Mac then left, less because she wanted to be early for her appointment, he decided, than to avoid being in on the interview with Margaret Detweiler. Which was not like Mac, who usually thrived on confrontation.
The drivers and loaders had also departed. The afternoon was snowy and further work could be put off until tomorrow when it was supposed to be sunny and mild.
He asked Maggie to come in and sit in the chair across the desk from him.
He told her about going through San Angelo on his trip to Texas. She said nothing, gazing with her wonderful eyes out the window at the empty yard in which new snow was being whirled about in a gusty wind.
When she continued to say nothing as he went over the importance of a work history, or failing that, a personal history, he became irritated. “So you admit you lied? You hadn’t lived in San Angelo forever—”
She looked at him then. “Who lives anywhere forever?”
“I mean, where did you live before?” He felt he was losing his concentration and control of the conversation.
“That is not relevant to my working here,” she said softly. “I am no criminal. I am fleeing no bench warrant.”
He felt helpless in the face of her implacability.
Then she looked unhappy and seemed to regret his distress. She rose and came around the desk. She looked down at him and took his hand as though he were the one at a disadvantage, the one who needed comfort.
“You have been very kind to me,” she said and held the back of his rough hand against the softness of her sweater.
After a moment he got to his feet, pulled down the shade, and locked the door.
Later, after she had gone, he realized that he had done one of the monumentally stupid things in his life, and he thought he surely was going to be made to regret it.
Though he dreaded seeing her the next morning at work, she was as collected and impersonal as ever. And Mac was delighted with him on finding that she was still there.

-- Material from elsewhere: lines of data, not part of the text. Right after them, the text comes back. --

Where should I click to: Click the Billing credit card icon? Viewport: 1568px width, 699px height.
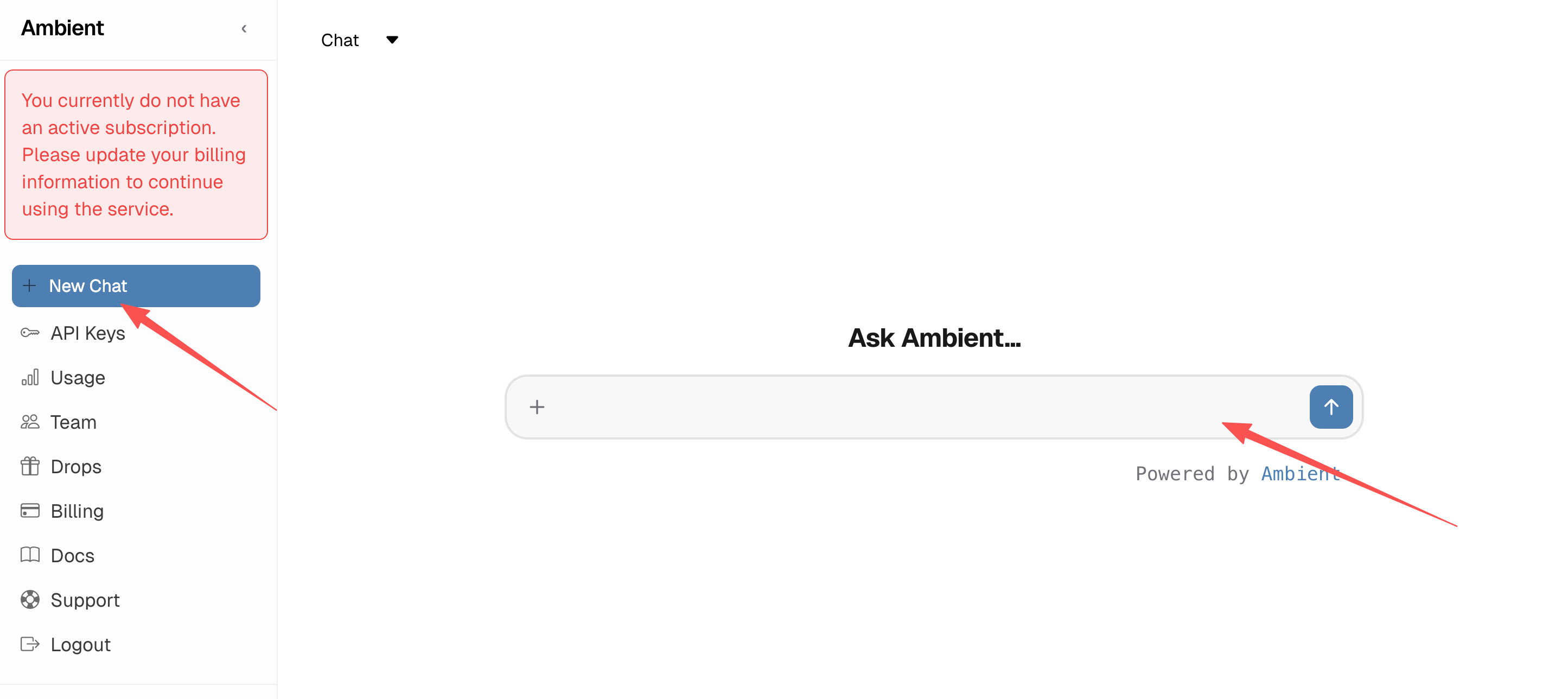30,511
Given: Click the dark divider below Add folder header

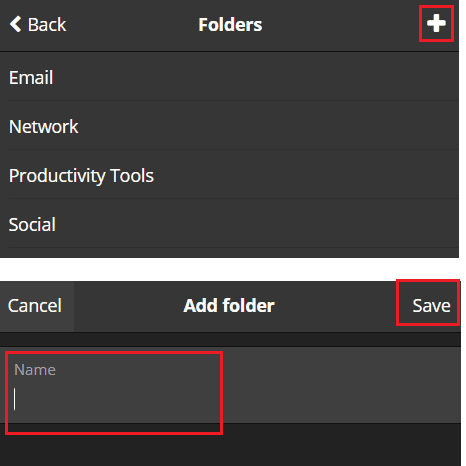Looking at the screenshot, I should pyautogui.click(x=231, y=339).
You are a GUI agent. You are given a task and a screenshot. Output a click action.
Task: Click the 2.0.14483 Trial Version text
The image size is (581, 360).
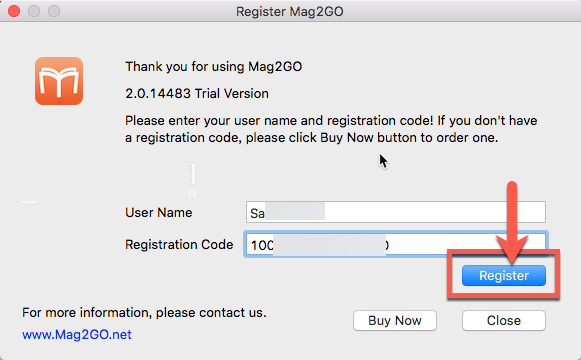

He left work that afternoon thinking he had gotten away with one and was very pleased with himself. He fed Willie, fielded a couple of messages from Sandy that said she would be in touch, turned on the television, and then felt very much alone. He felt his loneliness as though it was so much empty space stretching away on all sides of him. It made him unhappy and restless.
He drove by the house in which Margaret Detweiler said she had taken a room, then stopped and asked her to dinner. Afterwards he took her back to his house, where he ignored other messages from Sandy. Maggie said she had paid for her room until the end of the month, but seemed pleased that he had asked her to stay with him. She said that she thought there would be fewer complications if she did not.
He had to leave the Porsche off for servicing after his trip to Texas and asked her to give him a ride to and from work the next day. Mac wouldn’t be coming in again. She said she was due at any moment, and even the short ride out of town to the plant, she asserted, could be hazardous to herself and her incipient offspring. Maggie was now in charge, although Mac’s help was only a telephone call away.
Maggie picked him up at the service center in her old car, which was very clean inside and uncluttered except for a cheap plastic holder for cups which straddled the hump of the transmission. She confessed that she drank coffee constantly, continually, as much and as often as she could afford. Free coffee at work was a substantial benefit as far as she was concerned, though it didn’t obviate the need for making a pot as soon as she got up.